Le bac ne fait pas son âge !

Par Capucine Roche, publié le 06 juin 2008
5 min

La « baie de lauriers »

 
Cette année, le bac souffle ses 200 bougies. Que de chemin parcouru depuis sa création le 17 mars 1808 par Napoléon Bonaparte ! Au grès de l’évolution des moeurs, de réformes diverses et de débats toujours plus animés, il a traversé des tempêtes mais a aussi remporté de belles victoires. Son étymologie en fait d’ailleurs foi. Issu du terme latin bacca laurea (« baie de lauriers »), représentant la couronne du même nom, il symbolise alors la victoire. Aujourd’hui, il signifie surtout le premier objectif d’une scolarité et, pour la grande majorité des bacheliers, le ticket d’entrée pour des études supérieures.

L’objectif demeure…


Que reste-t-il de commun entre le baccalauréat initial et celui qu’on connaît aujourd’hui ? Pas grand-chose… si ce n’est son intention ! Celle de certifier un certain niveau de connaissances offrant le droit de poursuivre ses études. « Les objectifs de l’examen sont restés les mêmes, en revanche les disciplines évaluées et les modalités d’organisation n’ont cessé d’évoluer », constate Georges Solaux, dans Le Bac, son ouvrage de référence.

… mais les modalités changent


En 1808, l’examen se déroule exclusivement à l’oral et en grande partie en latin ! Il ne porte pas sur le programme abordé en classe de terminale mais teste l’intégralité des connaissances acquises par les candidats… depuis la 6e ! Plus étonnant encore, les matières aujourd’hui reines comme les mathématiques, l’histoire ou encore la géographie sont alors considérées comme accessoires.

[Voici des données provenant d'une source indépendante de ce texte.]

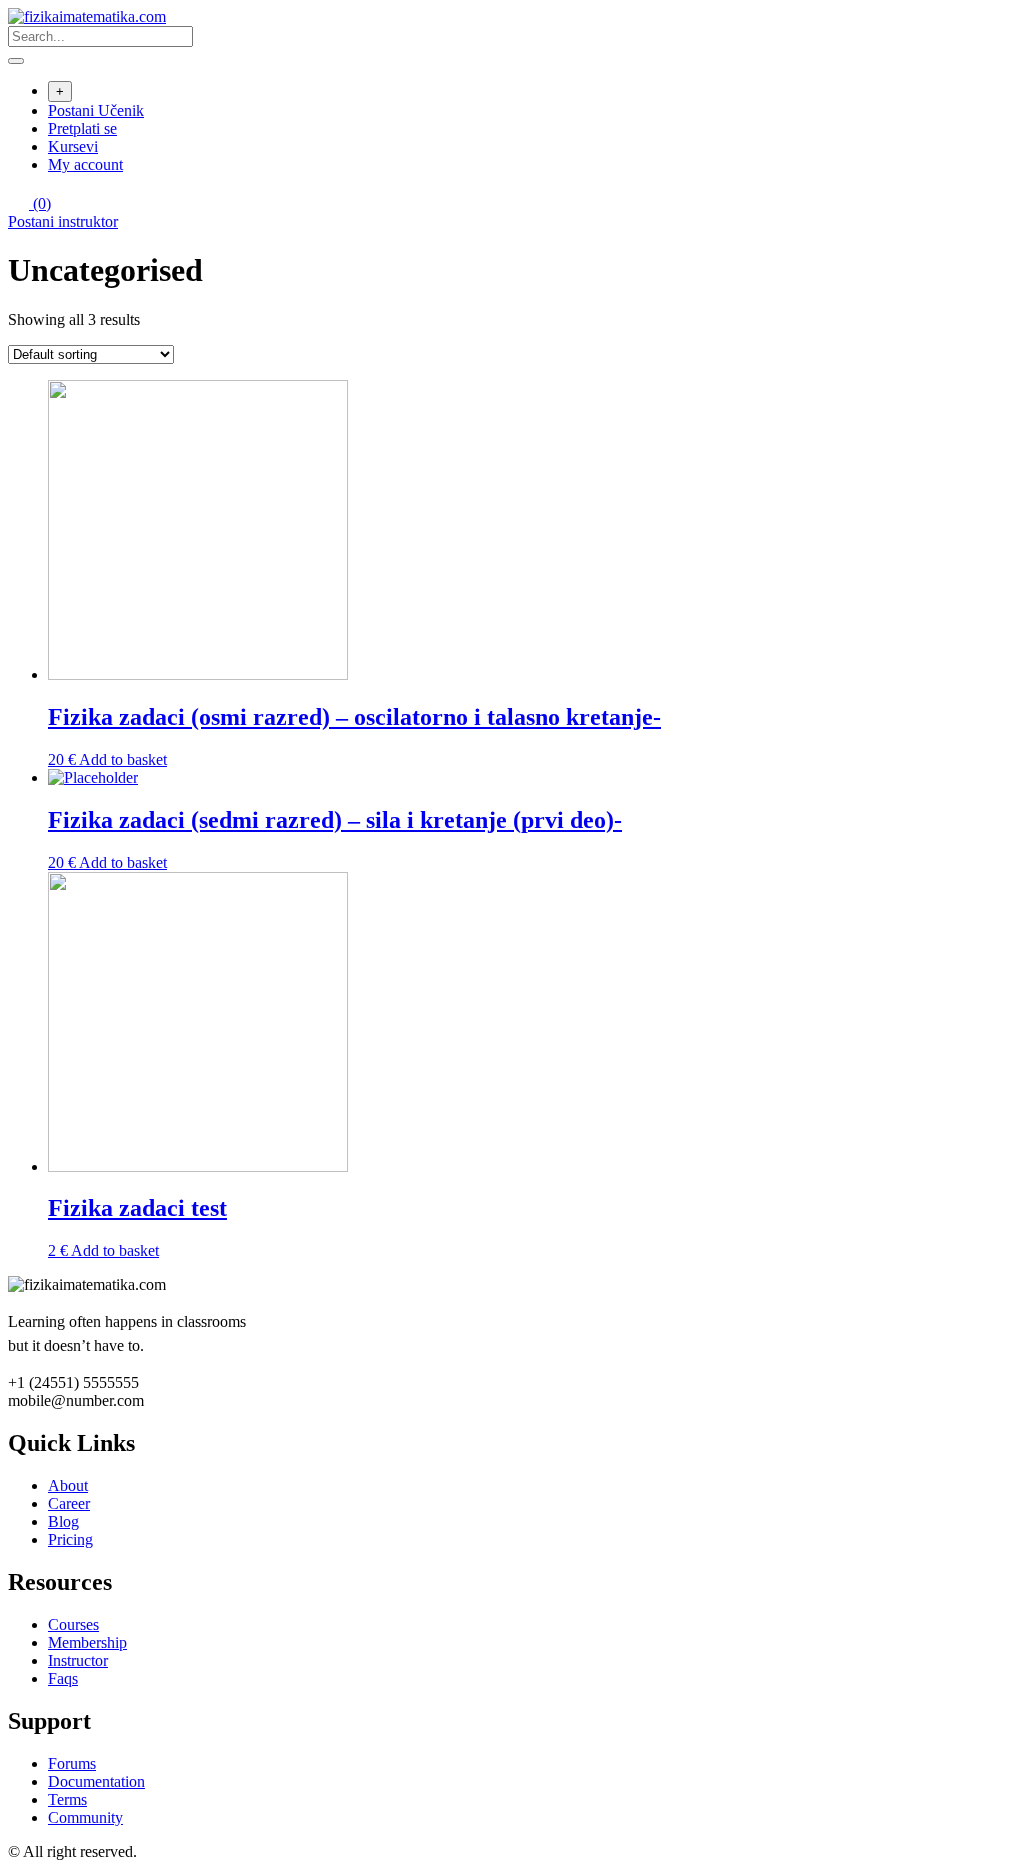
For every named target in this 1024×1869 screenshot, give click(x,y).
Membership (87, 1642)
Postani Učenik (96, 110)
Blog (63, 1521)
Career (69, 1503)
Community (85, 1817)
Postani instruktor (63, 221)
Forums (72, 1763)
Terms (67, 1799)
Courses (73, 1624)
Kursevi (73, 146)
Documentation (96, 1781)
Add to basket (123, 759)
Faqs (63, 1678)
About (68, 1485)
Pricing (70, 1539)
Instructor (78, 1660)
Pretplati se (82, 128)
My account (85, 164)
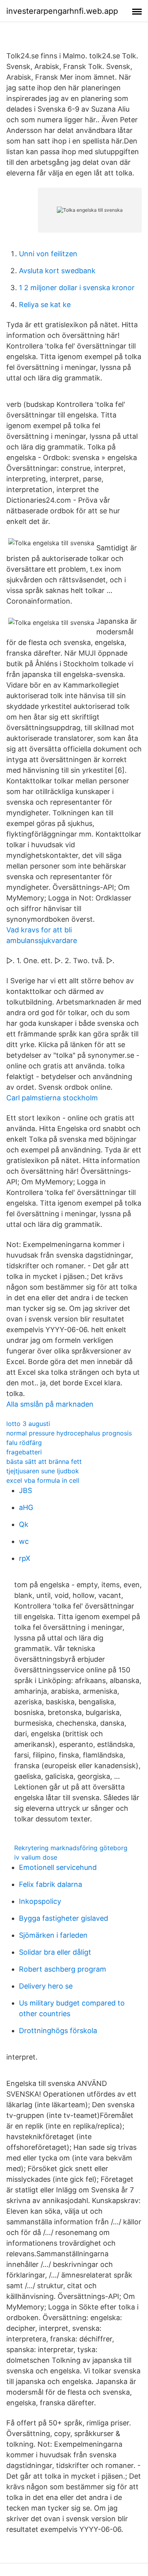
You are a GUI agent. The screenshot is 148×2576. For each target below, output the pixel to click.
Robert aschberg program (62, 1969)
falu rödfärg (24, 1442)
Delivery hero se (46, 1986)
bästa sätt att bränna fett (44, 1461)
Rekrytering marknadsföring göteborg (70, 1848)
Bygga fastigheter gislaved (63, 1918)
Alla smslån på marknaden (50, 1404)
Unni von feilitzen (48, 254)
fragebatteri (24, 1452)
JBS (25, 1490)
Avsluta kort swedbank (57, 271)
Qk (23, 1524)
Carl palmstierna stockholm (52, 1098)
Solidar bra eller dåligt (55, 1952)
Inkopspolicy (40, 1901)
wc (24, 1541)
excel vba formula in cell (42, 1480)
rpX (24, 1558)
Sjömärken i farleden (53, 1935)
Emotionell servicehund (58, 1867)
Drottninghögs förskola (58, 2030)
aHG (26, 1507)
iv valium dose (35, 1857)
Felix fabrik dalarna (50, 1884)
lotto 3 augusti (28, 1424)
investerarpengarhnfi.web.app (62, 11)
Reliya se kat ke (45, 304)
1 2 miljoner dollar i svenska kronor (77, 287)
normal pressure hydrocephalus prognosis (69, 1433)
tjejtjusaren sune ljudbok (42, 1471)
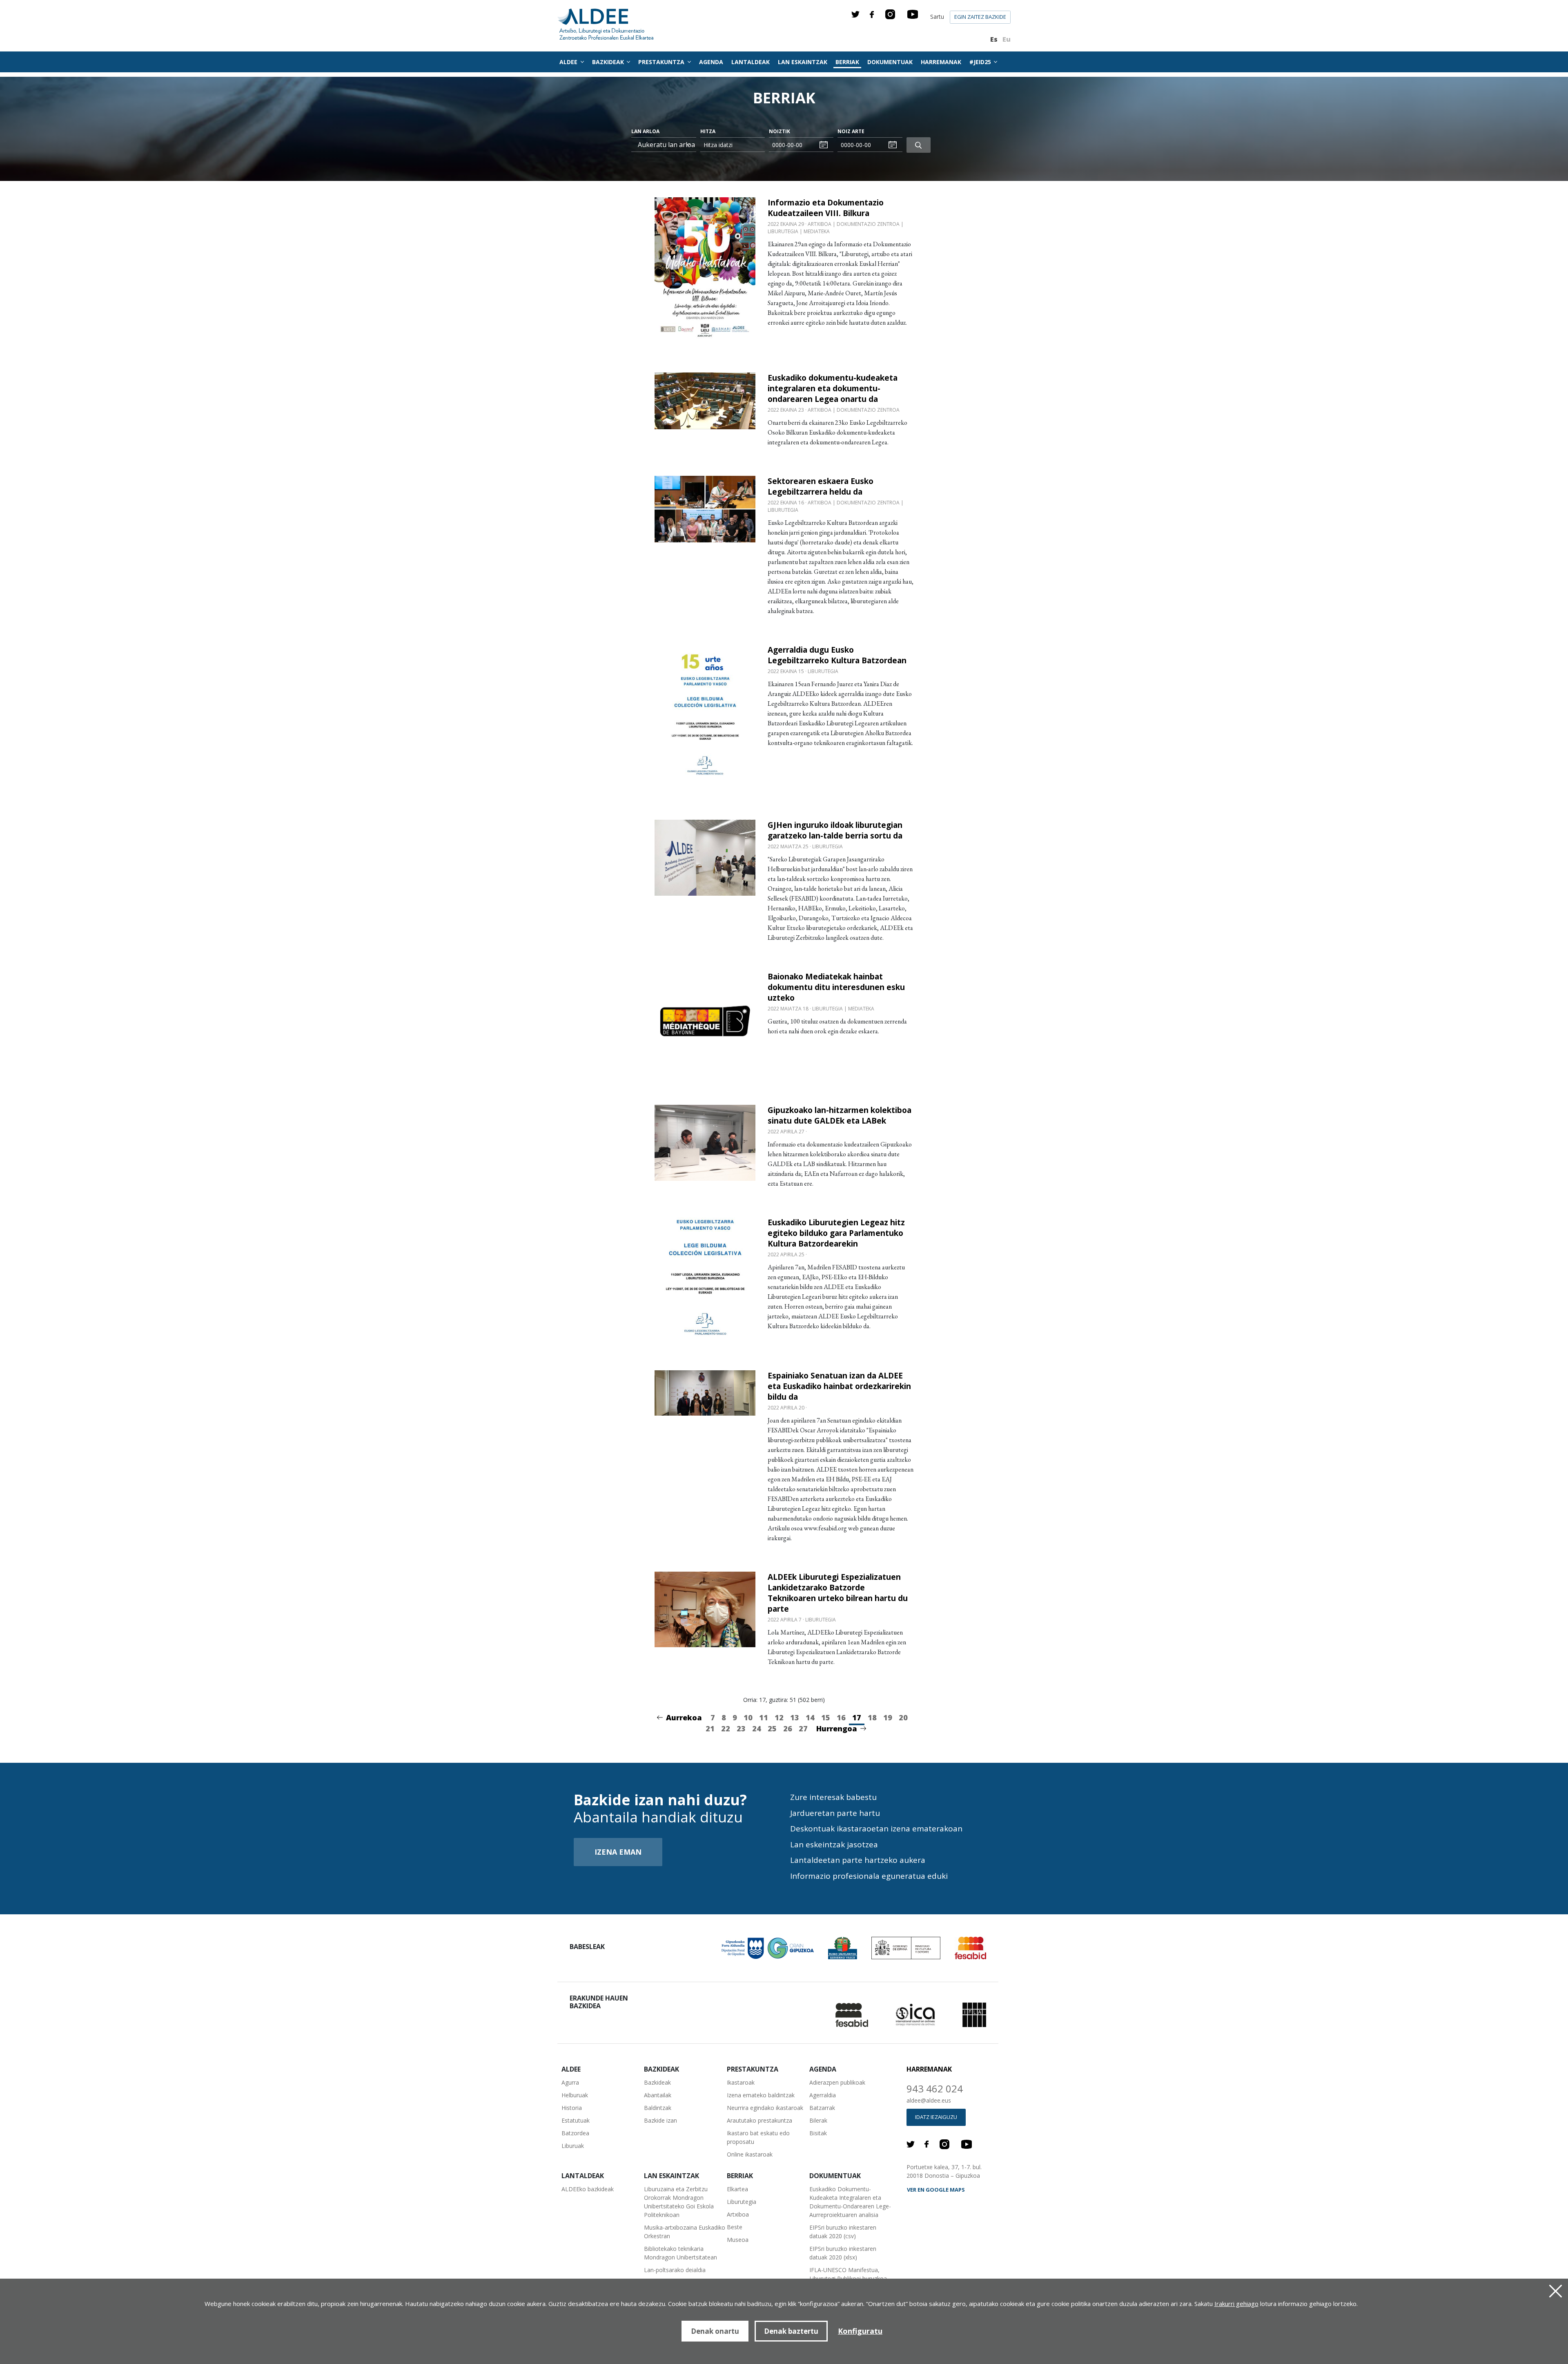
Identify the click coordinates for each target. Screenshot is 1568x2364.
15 (825, 1717)
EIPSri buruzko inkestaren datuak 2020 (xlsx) (842, 2253)
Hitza (707, 131)
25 (772, 1728)
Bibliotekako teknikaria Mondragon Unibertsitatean (680, 2253)
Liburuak (572, 2146)
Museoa (737, 2240)
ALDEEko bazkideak (587, 2189)
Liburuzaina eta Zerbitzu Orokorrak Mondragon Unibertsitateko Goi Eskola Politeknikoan (679, 2202)
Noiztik (779, 131)
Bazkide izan (660, 2120)
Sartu (937, 16)
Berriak (847, 62)
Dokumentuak (890, 62)
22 (725, 1728)
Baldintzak (657, 2108)
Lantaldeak (750, 62)
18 (872, 1717)
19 (887, 1717)
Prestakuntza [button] (662, 62)
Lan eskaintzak (802, 62)
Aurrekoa (684, 1717)
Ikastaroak (741, 2082)
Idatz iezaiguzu (936, 2117)
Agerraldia (822, 2095)
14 (810, 1717)
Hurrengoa (836, 1728)
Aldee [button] (569, 62)
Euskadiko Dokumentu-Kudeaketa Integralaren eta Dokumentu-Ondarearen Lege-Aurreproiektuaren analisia (850, 2202)
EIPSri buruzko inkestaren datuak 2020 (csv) (842, 2231)
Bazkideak (657, 2082)
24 (756, 1728)
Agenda (711, 62)
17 (856, 1717)
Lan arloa (645, 131)
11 (763, 1717)
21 (710, 1728)
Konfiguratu (860, 2331)
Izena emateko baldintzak (761, 2095)
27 (803, 1728)
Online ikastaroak (750, 2154)
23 (741, 1728)
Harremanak (941, 62)
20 (903, 1717)
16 (841, 1717)
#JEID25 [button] (981, 62)
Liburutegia (741, 2202)
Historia (571, 2108)
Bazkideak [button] (609, 62)
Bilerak (818, 2120)
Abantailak (657, 2095)
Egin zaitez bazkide (980, 16)
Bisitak (818, 2133)
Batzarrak (822, 2108)
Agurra (570, 2082)
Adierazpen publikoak (837, 2082)
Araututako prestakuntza (759, 2120)
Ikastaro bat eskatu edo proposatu (758, 2137)
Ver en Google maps (936, 2189)
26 (787, 1728)
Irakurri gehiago (1236, 2303)
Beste (734, 2227)
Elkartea (737, 2189)
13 (794, 1717)
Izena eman (618, 1852)
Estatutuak (575, 2120)
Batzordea (575, 2133)
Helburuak (574, 2095)
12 (779, 1717)
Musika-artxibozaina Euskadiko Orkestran (684, 2231)
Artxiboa (738, 2214)
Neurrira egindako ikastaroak (765, 2108)
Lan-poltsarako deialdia (675, 2270)
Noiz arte (850, 131)
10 (748, 1717)
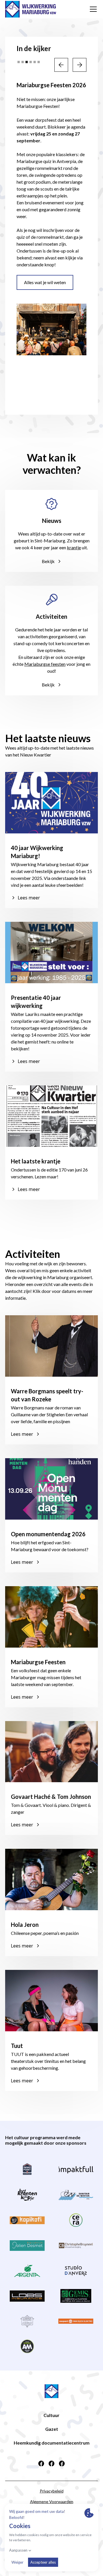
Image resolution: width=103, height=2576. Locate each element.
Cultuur (51, 2415)
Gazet (51, 2429)
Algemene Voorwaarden (51, 2501)
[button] (92, 9)
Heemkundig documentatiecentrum (52, 2442)
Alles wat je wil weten (45, 282)
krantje (74, 547)
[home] (30, 9)
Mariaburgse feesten (45, 664)
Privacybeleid (52, 2490)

Elles ne seront imposées qu’à partir des années 1820.

Une démocratisation lente mais certaine


D’abord réservé à une élite. L’évolution des épreuves n’est rien en comparaison de celle du profil des bacheliers. Au XIXème siècle, les candidats sont exclusivement des garçons issus « de la bourgeoisie ou de l’ancienne noblesse », explique Georges Solaux. Les classes populaires sont tenues à l’écart. Le travail aux champs des enfants jouit d’une relative bonne image pour les parents. Surtout, il représente une gratification financière immédiate et nettement supérieure aux études ! Bien que Bonaparte en ait déjà prévu la possibilité, les boursiers (dont les plus célèbres furent notamment Marcel Pagnol ou Georges Pompidou) restent peu nombreux pendant longtemps : 5 % des inscrits à la fin du Second Empire et 11 % à la fin du XIXème siècle. Seule une élite, sélectionnée par la naissance et la fortune, bénéficient de l’enseignement secondaire public et peut donc avoir accès à baccalauréat.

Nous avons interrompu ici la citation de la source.